Entries for locating described items

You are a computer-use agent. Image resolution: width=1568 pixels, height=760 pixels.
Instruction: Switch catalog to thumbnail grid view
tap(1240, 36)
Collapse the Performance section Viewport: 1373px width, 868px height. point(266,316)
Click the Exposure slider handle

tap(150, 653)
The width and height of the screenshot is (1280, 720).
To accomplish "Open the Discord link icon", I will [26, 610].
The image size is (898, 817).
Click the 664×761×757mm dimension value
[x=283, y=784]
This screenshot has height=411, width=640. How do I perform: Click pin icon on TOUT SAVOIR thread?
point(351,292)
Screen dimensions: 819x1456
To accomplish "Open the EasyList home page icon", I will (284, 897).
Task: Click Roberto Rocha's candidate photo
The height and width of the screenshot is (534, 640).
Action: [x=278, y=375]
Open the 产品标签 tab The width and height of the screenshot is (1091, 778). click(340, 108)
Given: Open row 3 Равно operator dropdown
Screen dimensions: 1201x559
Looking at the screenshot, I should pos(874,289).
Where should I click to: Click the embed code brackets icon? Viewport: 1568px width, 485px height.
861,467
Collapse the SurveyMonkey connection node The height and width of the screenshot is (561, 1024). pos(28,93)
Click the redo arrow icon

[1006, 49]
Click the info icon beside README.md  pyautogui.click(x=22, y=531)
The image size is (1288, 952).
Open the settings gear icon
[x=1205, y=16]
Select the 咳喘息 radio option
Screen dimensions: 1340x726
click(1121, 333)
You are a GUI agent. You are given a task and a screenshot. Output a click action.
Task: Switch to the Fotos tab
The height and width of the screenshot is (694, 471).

- [The exercise] Pick out each line in the entries above that contains the word "accomplish", and copy those lines.

- [Task answer]
To accomplish "Open the Discord link icon", I will [26, 610].
To accomplish "Open the EasyList home page icon", I will (284, 897).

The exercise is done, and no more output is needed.